__WHAT YOU NEED TO DO__: From the records below, set down exactly the lines starting with the line that contains "À propos (277, 68)" and going on through the line that contains "[¿Edad del conductor: 30 - 65] (201, 180)". Nothing else is wanted.

━━━━━ EXTRACTED MATERIAL ━━━━━

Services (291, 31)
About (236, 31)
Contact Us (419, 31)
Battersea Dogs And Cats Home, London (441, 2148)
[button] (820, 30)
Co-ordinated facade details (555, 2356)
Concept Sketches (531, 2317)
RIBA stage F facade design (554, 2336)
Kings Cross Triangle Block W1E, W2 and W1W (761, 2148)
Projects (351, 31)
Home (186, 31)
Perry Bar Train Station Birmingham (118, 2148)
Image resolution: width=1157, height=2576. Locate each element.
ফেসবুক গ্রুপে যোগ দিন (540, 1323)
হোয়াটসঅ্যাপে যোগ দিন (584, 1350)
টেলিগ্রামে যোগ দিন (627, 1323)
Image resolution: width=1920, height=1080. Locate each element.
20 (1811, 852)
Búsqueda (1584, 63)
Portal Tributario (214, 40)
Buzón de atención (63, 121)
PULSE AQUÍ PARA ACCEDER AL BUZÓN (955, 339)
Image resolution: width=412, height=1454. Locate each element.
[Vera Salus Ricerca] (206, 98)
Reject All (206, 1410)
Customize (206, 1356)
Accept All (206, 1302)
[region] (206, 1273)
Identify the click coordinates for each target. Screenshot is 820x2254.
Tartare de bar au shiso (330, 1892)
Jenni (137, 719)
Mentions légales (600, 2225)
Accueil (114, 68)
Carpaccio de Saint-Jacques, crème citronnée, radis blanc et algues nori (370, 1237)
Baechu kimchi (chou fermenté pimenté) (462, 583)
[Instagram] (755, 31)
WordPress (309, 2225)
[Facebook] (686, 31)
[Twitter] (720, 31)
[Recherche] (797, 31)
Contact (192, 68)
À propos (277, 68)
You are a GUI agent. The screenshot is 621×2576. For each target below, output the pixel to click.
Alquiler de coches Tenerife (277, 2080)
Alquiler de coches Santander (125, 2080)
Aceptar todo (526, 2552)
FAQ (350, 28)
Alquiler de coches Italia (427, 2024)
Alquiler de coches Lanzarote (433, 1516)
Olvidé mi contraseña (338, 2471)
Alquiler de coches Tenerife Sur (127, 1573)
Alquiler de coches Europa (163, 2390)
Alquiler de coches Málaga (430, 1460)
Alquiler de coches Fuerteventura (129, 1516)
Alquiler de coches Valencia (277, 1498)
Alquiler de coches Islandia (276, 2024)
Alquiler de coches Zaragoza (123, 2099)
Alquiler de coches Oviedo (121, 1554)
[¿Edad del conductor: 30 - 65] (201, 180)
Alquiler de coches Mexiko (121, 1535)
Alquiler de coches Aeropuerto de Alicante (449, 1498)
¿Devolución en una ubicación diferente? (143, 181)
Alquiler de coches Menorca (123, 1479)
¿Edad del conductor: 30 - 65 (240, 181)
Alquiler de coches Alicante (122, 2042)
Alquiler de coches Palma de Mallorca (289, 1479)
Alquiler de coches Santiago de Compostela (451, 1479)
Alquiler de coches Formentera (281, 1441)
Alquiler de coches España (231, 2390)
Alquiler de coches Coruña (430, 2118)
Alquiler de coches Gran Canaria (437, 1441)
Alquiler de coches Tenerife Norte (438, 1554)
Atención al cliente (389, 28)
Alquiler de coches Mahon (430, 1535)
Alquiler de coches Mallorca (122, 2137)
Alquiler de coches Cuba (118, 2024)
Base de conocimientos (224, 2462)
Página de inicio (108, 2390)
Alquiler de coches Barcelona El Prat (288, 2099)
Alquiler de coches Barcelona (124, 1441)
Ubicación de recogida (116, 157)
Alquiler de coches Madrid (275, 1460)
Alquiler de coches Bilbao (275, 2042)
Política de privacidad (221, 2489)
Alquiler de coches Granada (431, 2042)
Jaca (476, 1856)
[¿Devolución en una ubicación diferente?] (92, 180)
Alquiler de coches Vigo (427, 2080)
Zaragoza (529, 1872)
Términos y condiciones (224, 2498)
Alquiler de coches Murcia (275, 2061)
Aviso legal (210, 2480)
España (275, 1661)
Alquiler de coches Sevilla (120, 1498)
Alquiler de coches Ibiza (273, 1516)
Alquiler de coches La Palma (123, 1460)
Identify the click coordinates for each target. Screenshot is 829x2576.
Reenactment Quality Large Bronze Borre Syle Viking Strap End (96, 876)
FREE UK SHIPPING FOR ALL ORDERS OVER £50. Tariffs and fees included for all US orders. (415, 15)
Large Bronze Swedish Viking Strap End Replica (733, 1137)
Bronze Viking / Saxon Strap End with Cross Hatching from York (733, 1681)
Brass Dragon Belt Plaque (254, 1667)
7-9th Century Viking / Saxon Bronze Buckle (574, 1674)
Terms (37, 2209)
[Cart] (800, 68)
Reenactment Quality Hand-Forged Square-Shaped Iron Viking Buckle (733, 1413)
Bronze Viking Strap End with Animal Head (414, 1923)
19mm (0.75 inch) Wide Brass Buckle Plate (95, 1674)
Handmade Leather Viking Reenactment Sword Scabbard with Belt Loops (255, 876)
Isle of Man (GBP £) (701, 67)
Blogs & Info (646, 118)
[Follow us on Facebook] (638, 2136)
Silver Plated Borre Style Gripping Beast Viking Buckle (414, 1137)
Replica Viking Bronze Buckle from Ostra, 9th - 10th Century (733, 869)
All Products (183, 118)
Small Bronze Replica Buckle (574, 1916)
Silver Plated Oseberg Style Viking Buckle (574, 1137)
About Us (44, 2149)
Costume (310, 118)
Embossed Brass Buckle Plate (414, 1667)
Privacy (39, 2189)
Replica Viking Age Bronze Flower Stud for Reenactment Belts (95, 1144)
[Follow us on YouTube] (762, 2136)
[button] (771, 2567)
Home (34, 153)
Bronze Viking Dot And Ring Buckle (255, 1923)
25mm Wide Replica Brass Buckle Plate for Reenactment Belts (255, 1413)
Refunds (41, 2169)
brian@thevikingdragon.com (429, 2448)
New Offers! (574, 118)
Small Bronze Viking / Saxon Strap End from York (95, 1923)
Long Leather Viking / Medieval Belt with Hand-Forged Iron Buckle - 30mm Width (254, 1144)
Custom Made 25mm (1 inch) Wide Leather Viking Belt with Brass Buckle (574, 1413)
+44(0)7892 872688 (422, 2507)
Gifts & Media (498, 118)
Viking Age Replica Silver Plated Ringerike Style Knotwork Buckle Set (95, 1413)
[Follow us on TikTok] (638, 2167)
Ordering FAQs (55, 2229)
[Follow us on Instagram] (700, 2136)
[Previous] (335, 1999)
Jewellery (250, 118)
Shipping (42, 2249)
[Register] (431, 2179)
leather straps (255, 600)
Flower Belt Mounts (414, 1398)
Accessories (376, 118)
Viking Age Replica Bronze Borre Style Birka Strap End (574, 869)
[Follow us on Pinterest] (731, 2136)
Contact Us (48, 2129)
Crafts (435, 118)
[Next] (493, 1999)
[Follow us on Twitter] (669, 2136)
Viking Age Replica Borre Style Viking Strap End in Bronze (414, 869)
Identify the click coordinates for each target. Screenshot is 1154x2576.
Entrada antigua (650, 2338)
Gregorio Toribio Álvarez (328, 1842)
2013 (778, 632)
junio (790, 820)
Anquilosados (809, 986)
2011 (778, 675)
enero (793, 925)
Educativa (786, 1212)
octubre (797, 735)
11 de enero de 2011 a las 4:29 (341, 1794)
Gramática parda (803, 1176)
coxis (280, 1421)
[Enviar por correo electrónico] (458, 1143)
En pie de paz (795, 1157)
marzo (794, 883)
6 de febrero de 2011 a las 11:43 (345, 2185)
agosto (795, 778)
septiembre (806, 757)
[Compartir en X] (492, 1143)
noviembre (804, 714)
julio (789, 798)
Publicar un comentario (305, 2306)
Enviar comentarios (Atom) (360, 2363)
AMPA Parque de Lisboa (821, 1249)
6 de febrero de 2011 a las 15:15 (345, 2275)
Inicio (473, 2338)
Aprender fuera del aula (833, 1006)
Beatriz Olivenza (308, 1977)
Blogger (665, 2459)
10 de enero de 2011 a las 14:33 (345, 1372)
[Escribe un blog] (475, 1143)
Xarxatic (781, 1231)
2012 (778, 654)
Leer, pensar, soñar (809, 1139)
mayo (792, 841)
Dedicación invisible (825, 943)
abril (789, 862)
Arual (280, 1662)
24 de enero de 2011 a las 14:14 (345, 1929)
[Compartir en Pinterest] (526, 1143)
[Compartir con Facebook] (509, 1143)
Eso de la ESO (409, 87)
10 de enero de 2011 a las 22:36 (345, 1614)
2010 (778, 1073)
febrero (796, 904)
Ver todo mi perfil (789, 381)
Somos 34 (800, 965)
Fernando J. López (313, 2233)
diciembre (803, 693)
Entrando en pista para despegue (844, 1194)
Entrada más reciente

━━━━━

__WRITTEN RESPONSE__:
À propos (277, 68)
You are a GUI agent. The screenshot is 621×2576. For each target below, output the pixel to click.
Alquiler de coches Tenerife (277, 2080)
Alquiler de coches Santander (125, 2080)
Aceptar todo (526, 2552)
FAQ (350, 28)
Alquiler de coches Italia (427, 2024)
Alquiler de coches Lanzarote (433, 1516)
Olvidé mi contraseña (338, 2471)
Alquiler de coches Tenerife Sur (127, 1573)
Alquiler de coches Europa (163, 2390)
Alquiler de coches Málaga (430, 1460)
Alquiler de coches Fuerteventura (129, 1516)
Alquiler de coches Valencia (277, 1498)
Alquiler de coches Islandia (276, 2024)
Alquiler de coches Zaragoza (123, 2099)
Alquiler de coches Oviedo (121, 1554)
[¿Edad del conductor: 30 - 65] (201, 180)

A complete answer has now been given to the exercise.